Epidermoslysis bullosa: A skin disease to stay clear of
Epidermoslysis bullosa (EB) is a genetically inherited disease which causes the skin to get more susceptible to touch or rub; hence blisters all over the skin appear upon the slightest rub or scratch.
Dystrophic epidermolysis bullosa (DEB) is the severest category of EB. However, its symptoms may vary from one individual’s case to another. While some may get blisters only on joints such an elbows and knees, others might have to face an extremely severe blistering which can potentially cause vision loss. As it is, DEB is a rare skin disease, its incidence of occurring is as low as 6.5 per million.
It is sub-divided into three major categories which have mutual features and the mutation on the same gene, COL7A1. This gene is responsible for assembling the type VII protein which is primarily responsible to make collagen. Collagen is the main structural protein which strengthens the muscle tendons, ligaments and skin. Type VII protein is also a major component of anchoring fibrils which adhere the outermost skin layer with the innermost, or the epidermis with the endodermis. However, mutations in this gene bring about an inability in the Type VII protein causing a disruption in the skin layer when even slightly touched or rubbed. This disruption further causes blisters which result in extensive scarring as they heal.
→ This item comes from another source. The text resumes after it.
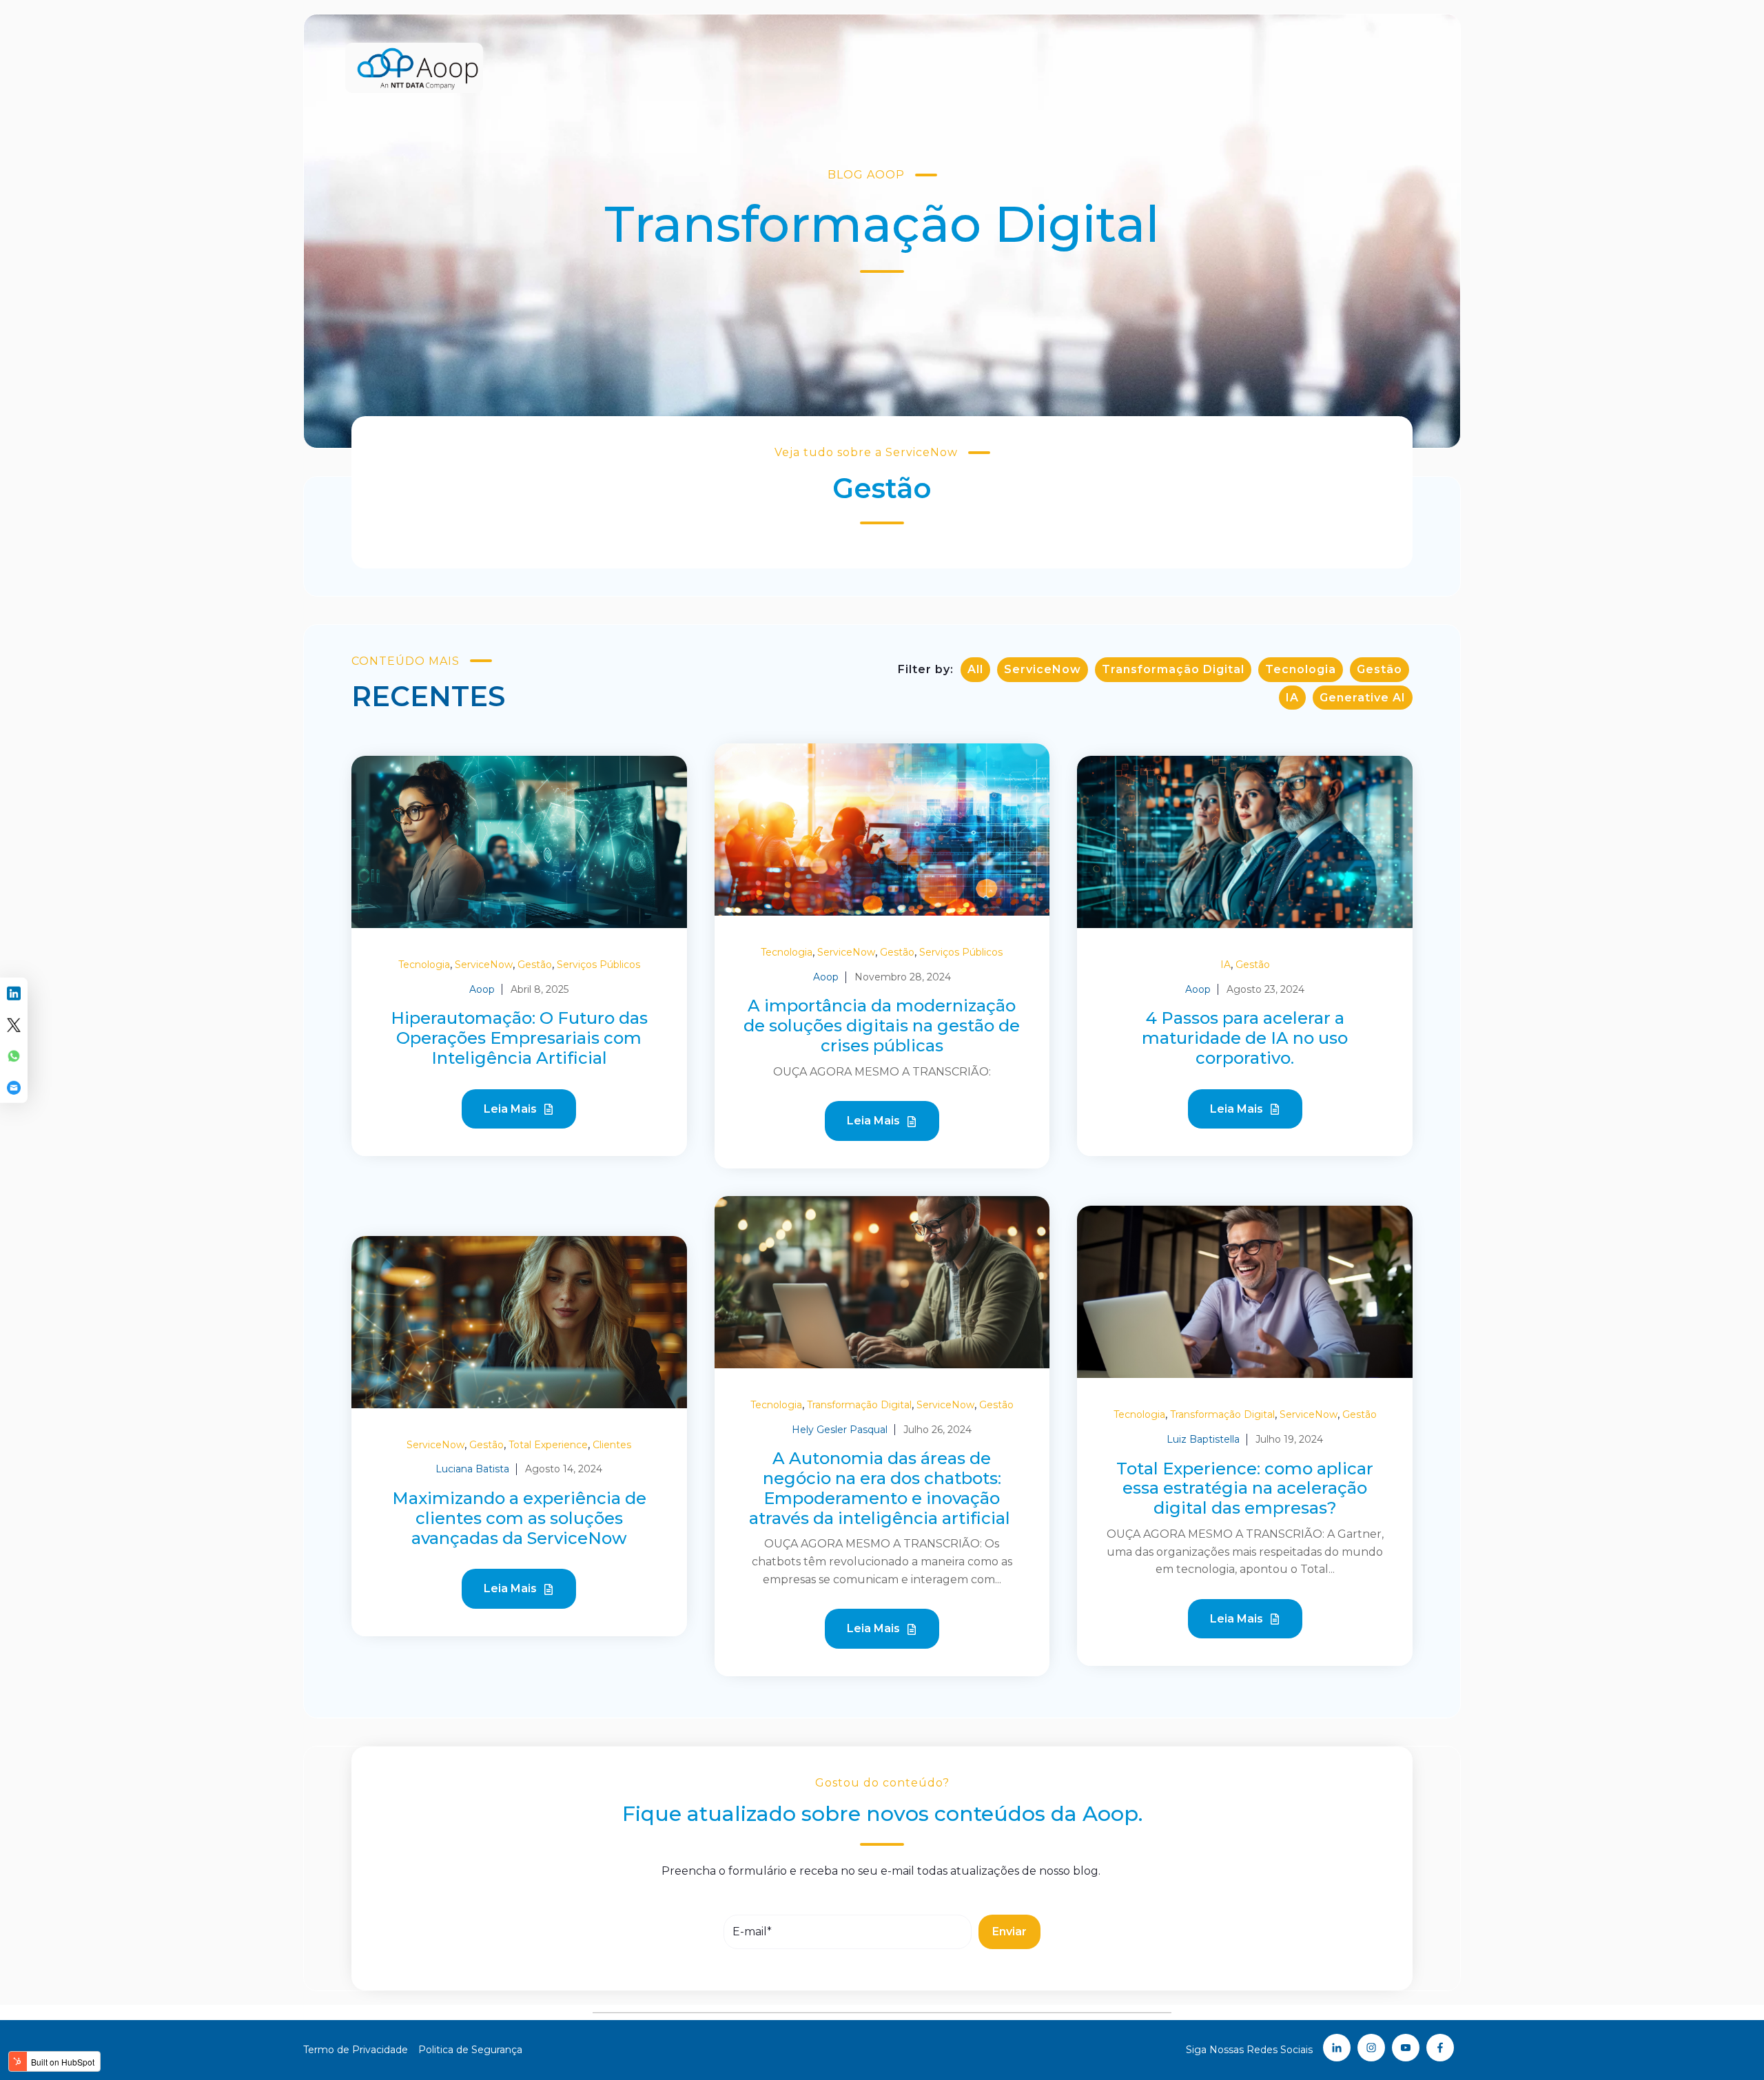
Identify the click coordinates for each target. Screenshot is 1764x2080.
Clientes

There are three types of DEB which often have overlapped signs and symptoms. The three types are Hallopeaus-Siemens Recessive DEB (RDEB-HS), non-Hallopeaus-Siemens RDEB (non-HS RDEB) and lastly Dominant DEB (DDEB).
RDEB-HS
This is the most severe type and is autosomal recessive. Very often infants born with this disease exhibit missing skin patches. These are further accompanied by extremely hazardous blisters on the skin caused by any trauma during birth. These blisters are also found in the mucous membranes such as the mucous lining present in the mouth and the gastrointestinal tract. It makes swallowing and chewing the food very difficult hence increased chances of malnourished infants are present in this disease. Furthermore, nail growth is found to be stunted and fingers and toes are seen to be fused. Joint contractures are also commonly seen resulting in a restricted joint movement. Other sever cases are also likely to exhibit vision loss.
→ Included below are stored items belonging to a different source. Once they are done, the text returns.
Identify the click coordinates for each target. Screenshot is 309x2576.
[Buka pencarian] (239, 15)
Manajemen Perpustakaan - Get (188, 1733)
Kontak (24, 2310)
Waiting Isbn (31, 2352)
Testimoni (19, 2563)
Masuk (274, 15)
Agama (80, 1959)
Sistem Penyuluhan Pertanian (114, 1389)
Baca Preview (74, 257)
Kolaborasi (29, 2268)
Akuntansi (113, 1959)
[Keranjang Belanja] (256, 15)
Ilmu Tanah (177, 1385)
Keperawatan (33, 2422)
Squamous cell carcinoma is yet another skin disease which is often regarded as fatal. An increased incidence of squamous cell carcinoma is found in patients with RDEB-HS.
Non-HS RDEB
This is yet again an autosomal recessive type. However, it is considered to be mild than the one previously stated. Blistering in this case is limited to hands as well as feet and joints such as knees and elbows. Scarring in this case is also less severe. Overall, this is less life threatening because no occurrence of cancer is seen to be associated with it.
DDEB
This is the mildest form, only abnormal nails are a sign of DEB in this case. Blistering is also limited to hands and feet, with no severe scarring or cancer associations.
Diagnosis
As mentioned earlier, the symptoms of this disease are often overlapped hence skin biopsy is done for a cloer look at the condition of the skin. It’s done using immunofluroscent antibody/antigen mapping or through transmission electron microscopy. Another technique is the molecular testing approach. Its divided into three categories; single gene testing, multiple gene panel, genomic testing.
Treatment
The main problem in treatment of this disease is impaired wound healing due to inflammation and immune reaction going on. Therefore prevention of inflammation is the main strategy behind the treatment of DEB. Along with regular whirlpool therapy and topical antibiotics, the wounds should be kept covered in semi occlusive non adherent dressings.
For gastrointestinal and oral lesions steroid therapy works along with phenytoin. Along with that good dental hygiene is recommended consisting of flossing followed by brushing with quality toothpaste.
Recent experiments on SCC in recessively inherited epidermolysis bullosa patients imply that it arises from preserved expression of the type VII collagen NC1 domain. Type VII collagen is involved for Ras-driven human epidermal tumorigenesis.